Only problem is .... 

I don't know how to take product pictures... Atleast not ones that are commercial enough..

Can anyone please help me with this ?

Below is an image I have taken from his online store that was taken by a profesisonal awhile ago.. I really need to know how to duplicate this image setup

http://i.imgur.com/kTkhcsQ.png?1

I have been given my bosses permission to use this image here.
*When you can establish that your boss, and not the professional photographer, is the copyright owner of the image you can replace the deleted IMG tags.*

Anyone ?


----------



## cgipson1 (Feb 27, 2013)

Really, so a web designer / server admin works for a small clothing store that is too cheap to hire a professional photographer? Funny... I am a Systems Admin (and I can design webs too), and no boss I ever had would ask me to do something like that? Something sounds off here....

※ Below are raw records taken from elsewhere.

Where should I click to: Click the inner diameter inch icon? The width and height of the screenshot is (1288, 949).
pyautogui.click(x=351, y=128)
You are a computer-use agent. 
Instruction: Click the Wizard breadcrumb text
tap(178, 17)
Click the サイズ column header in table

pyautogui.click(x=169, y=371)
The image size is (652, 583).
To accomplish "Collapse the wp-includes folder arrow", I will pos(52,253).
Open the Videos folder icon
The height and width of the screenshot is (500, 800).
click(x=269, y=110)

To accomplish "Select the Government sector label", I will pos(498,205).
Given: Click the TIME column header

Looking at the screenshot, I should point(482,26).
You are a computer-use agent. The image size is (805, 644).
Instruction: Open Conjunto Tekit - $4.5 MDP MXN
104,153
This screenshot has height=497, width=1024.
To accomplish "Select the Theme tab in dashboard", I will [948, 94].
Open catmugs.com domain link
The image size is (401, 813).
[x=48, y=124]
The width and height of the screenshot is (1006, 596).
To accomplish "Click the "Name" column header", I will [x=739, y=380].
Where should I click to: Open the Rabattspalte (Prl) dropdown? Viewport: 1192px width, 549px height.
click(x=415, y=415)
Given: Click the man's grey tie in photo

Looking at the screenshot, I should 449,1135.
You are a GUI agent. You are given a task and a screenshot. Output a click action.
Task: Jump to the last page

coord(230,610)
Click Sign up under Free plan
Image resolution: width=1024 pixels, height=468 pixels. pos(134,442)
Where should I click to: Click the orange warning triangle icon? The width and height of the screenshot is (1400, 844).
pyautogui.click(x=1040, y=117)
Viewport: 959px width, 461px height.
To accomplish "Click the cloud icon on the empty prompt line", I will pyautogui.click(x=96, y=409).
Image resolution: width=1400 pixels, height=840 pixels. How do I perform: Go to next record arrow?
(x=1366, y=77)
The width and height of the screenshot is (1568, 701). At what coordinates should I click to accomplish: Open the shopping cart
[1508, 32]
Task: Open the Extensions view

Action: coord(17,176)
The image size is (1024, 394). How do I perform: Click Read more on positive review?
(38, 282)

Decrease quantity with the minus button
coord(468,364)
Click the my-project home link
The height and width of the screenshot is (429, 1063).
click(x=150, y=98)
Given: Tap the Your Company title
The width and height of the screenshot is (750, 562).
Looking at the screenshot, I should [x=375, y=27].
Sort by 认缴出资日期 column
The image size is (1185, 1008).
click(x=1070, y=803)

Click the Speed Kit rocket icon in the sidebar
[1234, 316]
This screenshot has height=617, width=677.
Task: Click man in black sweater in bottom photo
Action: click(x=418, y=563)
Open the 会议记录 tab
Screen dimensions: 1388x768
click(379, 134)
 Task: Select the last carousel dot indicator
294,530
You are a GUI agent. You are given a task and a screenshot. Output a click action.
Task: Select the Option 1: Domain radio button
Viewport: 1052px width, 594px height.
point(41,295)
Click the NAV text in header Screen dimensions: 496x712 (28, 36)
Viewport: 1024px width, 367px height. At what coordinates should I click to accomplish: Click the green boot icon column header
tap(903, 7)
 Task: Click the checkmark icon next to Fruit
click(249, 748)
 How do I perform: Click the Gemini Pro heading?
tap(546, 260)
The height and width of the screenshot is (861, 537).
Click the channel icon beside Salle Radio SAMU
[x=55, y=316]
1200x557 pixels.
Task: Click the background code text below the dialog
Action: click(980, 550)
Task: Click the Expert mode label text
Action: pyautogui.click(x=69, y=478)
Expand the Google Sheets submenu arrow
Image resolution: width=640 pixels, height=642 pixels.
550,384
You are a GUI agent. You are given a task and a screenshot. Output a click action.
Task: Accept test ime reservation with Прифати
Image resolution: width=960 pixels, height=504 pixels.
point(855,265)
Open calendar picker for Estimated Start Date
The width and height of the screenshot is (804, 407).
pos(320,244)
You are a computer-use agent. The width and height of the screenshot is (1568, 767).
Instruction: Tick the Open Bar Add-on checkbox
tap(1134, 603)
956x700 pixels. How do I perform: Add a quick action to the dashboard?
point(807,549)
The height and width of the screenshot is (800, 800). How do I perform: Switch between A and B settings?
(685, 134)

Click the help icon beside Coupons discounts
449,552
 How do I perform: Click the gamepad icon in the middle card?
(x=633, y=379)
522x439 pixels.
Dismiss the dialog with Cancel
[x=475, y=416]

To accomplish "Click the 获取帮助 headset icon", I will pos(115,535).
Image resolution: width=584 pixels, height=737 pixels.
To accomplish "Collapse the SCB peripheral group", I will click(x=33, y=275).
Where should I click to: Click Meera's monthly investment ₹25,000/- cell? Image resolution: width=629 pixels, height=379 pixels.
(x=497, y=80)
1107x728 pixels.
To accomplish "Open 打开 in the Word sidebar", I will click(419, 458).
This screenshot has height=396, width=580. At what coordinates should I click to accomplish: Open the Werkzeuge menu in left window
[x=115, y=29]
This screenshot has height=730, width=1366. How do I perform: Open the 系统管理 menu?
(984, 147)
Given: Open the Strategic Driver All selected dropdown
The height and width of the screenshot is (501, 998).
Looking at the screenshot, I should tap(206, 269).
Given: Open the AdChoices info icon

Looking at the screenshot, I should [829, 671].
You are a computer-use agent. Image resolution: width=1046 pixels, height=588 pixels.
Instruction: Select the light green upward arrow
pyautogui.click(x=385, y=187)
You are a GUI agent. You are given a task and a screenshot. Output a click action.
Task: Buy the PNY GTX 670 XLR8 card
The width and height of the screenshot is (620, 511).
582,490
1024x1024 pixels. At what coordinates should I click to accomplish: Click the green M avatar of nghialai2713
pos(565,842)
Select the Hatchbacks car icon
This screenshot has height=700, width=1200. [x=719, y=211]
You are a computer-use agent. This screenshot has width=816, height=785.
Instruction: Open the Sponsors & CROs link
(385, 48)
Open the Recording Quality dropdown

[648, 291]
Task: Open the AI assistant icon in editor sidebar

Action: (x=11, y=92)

  Excerpt from Your intro post:  





TheBlueSparrow said:


> I'm a socially awkward 22 y/o web designer / server admin that is  completely and utterly bored with his job.
> Reece Vey-Johnson
> AKA, The Blue Sparrow...


----------



## TheBlueSparrow (Feb 27, 2013)

How do i explain -.- 

this isn't a chain store... it is 1 family owned store that has been around for 35 years... they deal in big mens clothing The Boss wants everything to be perfect but isnt very sparring with his money .

I run/manage their website from a laptop on the counter instore. this isnt a inner city setup where everything is shiny and cost tons ... its a small business with a boss that wants to present as a big business online -.- 

I need help recreating the image on my own. Not to be questioned because of my Bio..

If you cannot leave any constructive critisism on my thread please dont leave any at all


----------



## cgipson1 (Feb 27, 2013)

We see a lot of scammers... and your story sounded suspiciously like many of the scammers. So yes, I asked! Sorry about that!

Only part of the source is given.